____ Task data
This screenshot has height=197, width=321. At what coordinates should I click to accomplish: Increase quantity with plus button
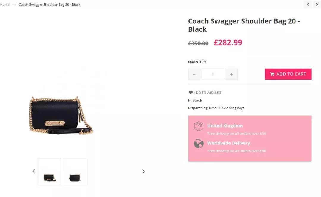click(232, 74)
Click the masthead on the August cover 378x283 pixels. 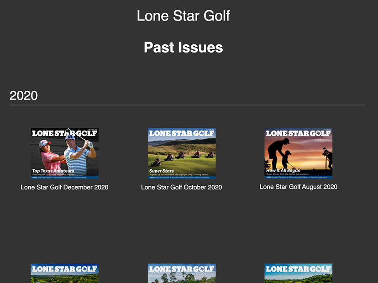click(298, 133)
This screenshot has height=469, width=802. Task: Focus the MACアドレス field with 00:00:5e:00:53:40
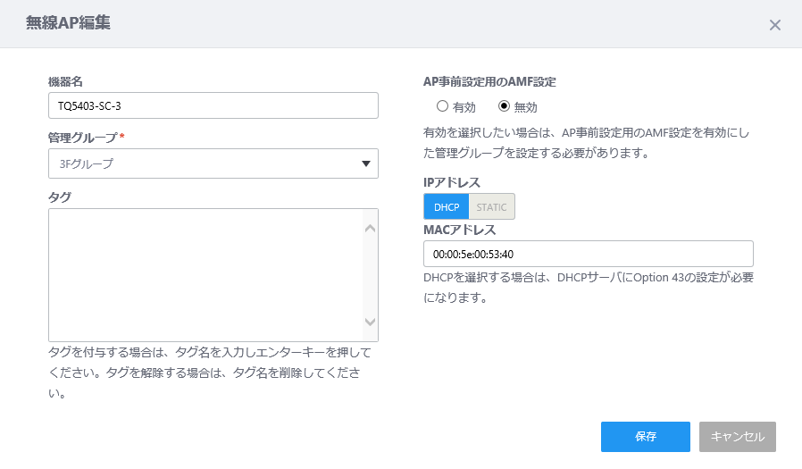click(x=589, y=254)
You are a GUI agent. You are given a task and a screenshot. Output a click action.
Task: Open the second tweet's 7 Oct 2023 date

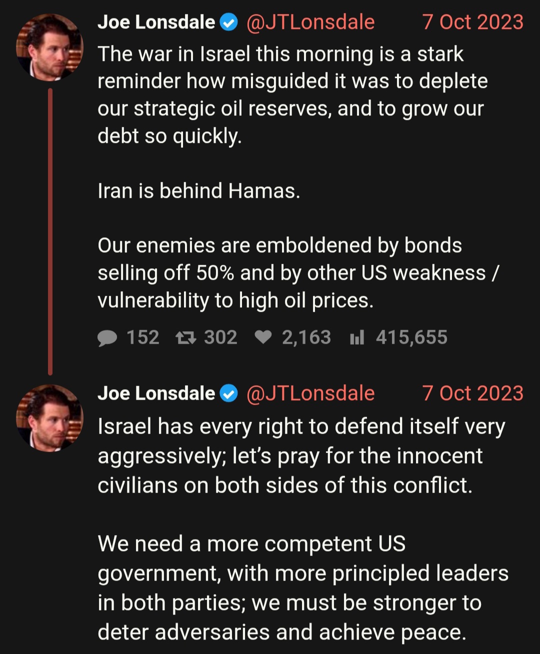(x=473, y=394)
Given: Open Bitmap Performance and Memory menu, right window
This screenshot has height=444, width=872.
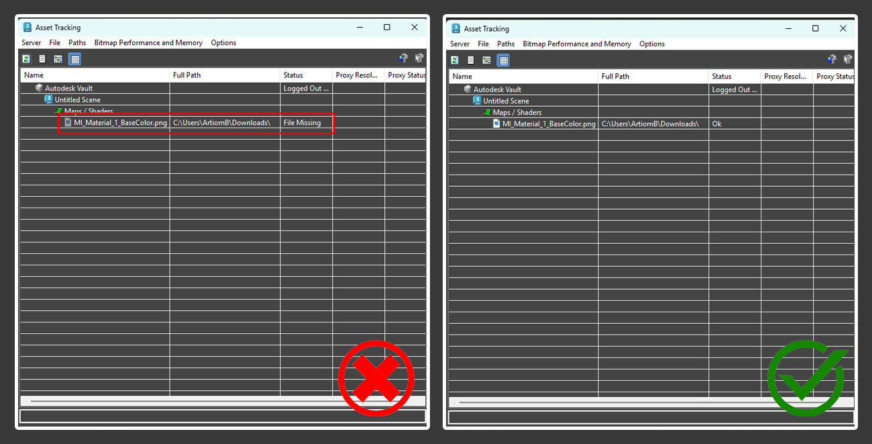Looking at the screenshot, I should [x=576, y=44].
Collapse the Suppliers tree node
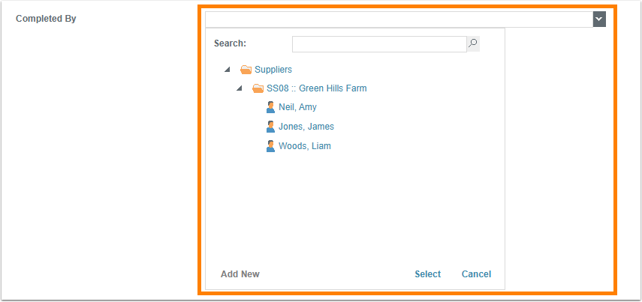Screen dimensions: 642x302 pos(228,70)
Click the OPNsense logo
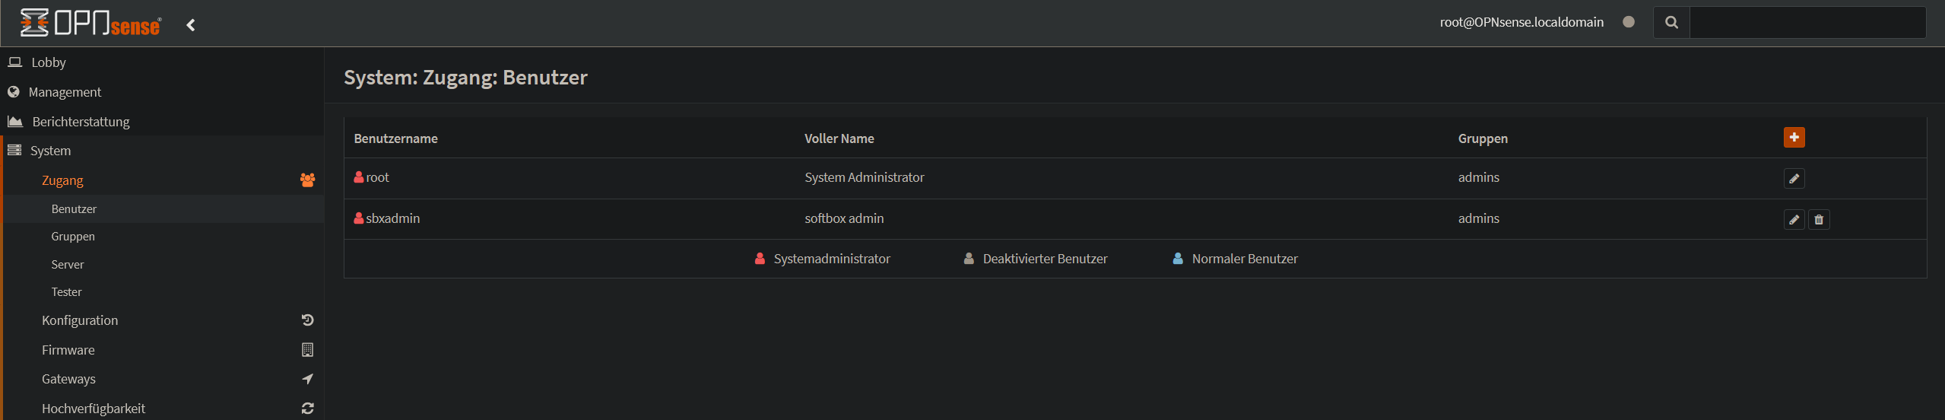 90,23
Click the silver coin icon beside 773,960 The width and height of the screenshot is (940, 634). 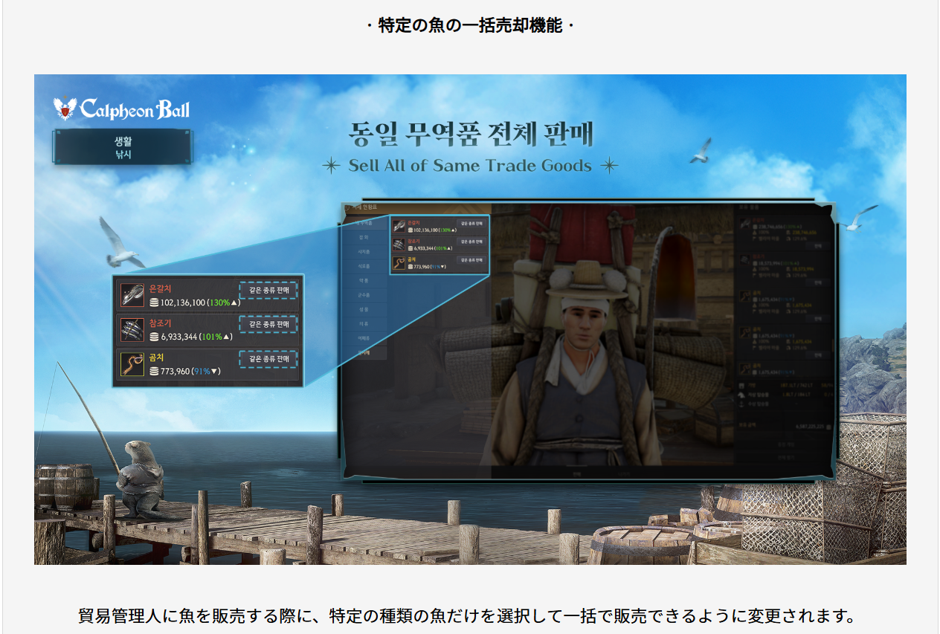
________
*Exercise objective:* Only the lines from the line with "This screenshot has height=469, width=802." through the closing line of the data, both included, should be set down, exactly as written and without pictures.

*Result of the task:*
This screenshot has height=469, width=802. Task: Focus the MACアドレス field with 00:00:5e:00:53:40
click(x=589, y=254)
You are a GUI agent. You are given a task and a screenshot. Output a click action.
Task: Open the second tweet's 7 Oct 2023 date

(x=473, y=394)
Given: Open Bitmap Performance and Memory menu, right window
This screenshot has height=444, width=872.
Looking at the screenshot, I should [x=576, y=44].
Collapse the Suppliers tree node
Screen dimensions: 642x302 pos(228,70)
Click the OPNsense logo
 90,23
Click the silver coin icon beside 773,960 The width and height of the screenshot is (940, 634). 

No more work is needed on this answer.